A final factor to consider in medical ethics around assisted death is justice. This means ensuring equal distribution of medical resources and advocating for fair treatments for different patients.
However, equity may be a more suitable principle in that just because patients get the same services does not mean everyone is equal. Patients have different needs depending on financial, social, and physical circumstances, so the distribution of resources can only be equal when considering individual situations.
“The interesting thing about the law, the End of Life Option Act (EOLOA) or Medical Aid in Dying (MAID), is that it supports people who have privilege a little bit more than those who don’t. Many people who come from underrepresented communities or are underprivileged may not have resources and don’t even know the option exists, meaning they can’t ask for it,” Ramchandran said.
In a study conducted by the Veterans Affairs Medical Center, of the 61,063 enrollees admitted to hospice care, 22.6% transferred from home to another location, such as a nursing home or in-patient care. The transferred patients had lower average median household incomes and were less likely to receive continuous care.
While this is only one study, it represents larger implications for end-of-life healthcare. While laws such as EOLOA and MAID work toward providing patients autonomy, there is an imbalance in who is receiving this care.

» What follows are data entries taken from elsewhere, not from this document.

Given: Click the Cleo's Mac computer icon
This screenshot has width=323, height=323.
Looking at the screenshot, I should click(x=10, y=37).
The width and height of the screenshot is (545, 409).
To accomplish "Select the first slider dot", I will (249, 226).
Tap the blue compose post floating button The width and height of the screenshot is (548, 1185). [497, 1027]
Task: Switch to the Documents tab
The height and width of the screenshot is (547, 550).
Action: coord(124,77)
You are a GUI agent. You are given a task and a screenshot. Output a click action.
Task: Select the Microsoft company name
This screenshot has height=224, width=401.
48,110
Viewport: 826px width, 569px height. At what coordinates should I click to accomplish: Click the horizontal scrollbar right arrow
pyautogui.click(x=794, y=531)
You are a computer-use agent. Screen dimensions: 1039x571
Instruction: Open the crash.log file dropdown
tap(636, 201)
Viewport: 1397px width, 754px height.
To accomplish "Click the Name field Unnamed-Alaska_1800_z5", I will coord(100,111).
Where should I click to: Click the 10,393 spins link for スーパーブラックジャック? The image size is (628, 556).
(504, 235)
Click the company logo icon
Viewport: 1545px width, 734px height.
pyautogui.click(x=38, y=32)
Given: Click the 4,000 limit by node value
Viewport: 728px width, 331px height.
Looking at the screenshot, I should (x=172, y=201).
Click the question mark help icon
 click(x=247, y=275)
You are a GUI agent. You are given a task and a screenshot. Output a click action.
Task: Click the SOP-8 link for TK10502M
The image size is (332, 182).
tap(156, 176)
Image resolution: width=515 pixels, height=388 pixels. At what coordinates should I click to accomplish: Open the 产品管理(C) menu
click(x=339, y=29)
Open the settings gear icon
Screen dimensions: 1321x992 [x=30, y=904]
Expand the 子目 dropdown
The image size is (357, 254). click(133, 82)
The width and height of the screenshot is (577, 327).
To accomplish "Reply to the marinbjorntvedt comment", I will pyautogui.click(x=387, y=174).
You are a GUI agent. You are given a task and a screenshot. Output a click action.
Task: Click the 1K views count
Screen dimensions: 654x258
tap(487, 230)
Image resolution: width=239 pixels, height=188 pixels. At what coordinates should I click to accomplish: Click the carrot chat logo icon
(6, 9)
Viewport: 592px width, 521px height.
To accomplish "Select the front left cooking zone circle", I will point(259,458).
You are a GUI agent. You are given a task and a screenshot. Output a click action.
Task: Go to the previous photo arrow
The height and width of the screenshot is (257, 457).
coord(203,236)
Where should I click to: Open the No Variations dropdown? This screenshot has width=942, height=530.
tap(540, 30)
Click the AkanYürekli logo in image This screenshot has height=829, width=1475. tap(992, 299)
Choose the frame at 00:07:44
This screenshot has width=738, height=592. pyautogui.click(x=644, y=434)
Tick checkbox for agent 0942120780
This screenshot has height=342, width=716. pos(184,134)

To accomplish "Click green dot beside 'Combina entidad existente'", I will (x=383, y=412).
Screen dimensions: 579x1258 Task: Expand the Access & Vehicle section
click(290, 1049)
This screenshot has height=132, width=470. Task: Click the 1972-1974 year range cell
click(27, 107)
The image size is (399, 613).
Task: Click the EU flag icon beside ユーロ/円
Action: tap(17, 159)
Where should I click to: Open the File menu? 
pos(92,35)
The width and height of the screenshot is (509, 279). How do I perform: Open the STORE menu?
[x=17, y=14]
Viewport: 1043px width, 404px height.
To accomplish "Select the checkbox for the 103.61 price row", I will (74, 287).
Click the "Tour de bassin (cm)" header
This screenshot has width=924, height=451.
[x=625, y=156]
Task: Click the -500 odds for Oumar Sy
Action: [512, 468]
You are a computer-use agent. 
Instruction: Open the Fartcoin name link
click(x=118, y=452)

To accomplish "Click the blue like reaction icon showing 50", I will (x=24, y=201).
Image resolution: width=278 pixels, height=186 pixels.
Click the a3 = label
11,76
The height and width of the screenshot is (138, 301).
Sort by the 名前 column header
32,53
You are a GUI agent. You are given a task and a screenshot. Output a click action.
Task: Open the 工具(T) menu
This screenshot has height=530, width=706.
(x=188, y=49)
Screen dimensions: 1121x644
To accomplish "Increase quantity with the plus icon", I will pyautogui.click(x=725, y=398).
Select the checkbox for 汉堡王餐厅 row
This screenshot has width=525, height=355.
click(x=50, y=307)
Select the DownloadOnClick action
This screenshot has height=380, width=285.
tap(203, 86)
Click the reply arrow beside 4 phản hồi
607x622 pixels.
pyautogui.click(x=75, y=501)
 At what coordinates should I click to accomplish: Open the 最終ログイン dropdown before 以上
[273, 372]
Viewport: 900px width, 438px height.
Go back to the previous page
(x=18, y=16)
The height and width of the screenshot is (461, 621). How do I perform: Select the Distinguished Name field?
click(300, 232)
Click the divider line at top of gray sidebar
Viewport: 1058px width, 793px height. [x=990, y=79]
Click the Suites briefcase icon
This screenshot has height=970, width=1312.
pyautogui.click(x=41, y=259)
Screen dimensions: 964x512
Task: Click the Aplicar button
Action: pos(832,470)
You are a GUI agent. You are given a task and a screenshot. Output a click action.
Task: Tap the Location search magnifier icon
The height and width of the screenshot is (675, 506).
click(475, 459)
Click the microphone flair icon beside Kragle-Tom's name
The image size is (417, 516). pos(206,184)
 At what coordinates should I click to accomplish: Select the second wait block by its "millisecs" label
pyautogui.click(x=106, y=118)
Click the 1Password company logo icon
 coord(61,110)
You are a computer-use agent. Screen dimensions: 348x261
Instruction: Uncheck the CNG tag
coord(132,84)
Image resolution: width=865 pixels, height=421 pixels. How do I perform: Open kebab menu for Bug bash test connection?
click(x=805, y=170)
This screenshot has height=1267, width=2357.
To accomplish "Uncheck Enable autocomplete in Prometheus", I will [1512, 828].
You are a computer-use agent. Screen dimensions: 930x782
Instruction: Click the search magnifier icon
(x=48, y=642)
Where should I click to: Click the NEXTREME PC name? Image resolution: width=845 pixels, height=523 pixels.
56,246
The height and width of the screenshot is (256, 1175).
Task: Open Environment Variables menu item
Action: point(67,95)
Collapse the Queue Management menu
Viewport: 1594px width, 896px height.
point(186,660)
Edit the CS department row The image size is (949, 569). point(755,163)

“Yes, the law gives some patients autonomy, but not all,” Ramchandran said.
Going Forward
This controversy pushes others to contemplate personal views and identifies societal beliefs that remain prevalent today.
Physicians such as Dr. Ramchandran and Dr. Salpeter face these situations every day and are entrusted with the decision to look beyond society’s subjective values.
“I’m a medical oncologist and a palliative care doctor. As a palliative care doctor, I educate, and as an oncologist, I prescribe and facilitate getting medicine to people. By participating in this area of work, you have to be an educator and a facilitator,” Ramchandran said.
Both sides of the argument are complex; to fully understand them, people must view them from different perspectives. Whether this is in a religious, medicinal, or ethical context, all points of view must be considered to come to a conclusion.
Ultimately, it comes down to the patient and their life. In their final moments, a doctor’s goal is to preserve autonomy and welfare, regardless of religious or medical standards.
“Our traditions are in place to remind us of the sanctity of life as a guiding principle. This doesn’t mean that each situation is black and white. It’s a good reminder and guide, but it has to be interpreted like any complex issue,” Zelony said.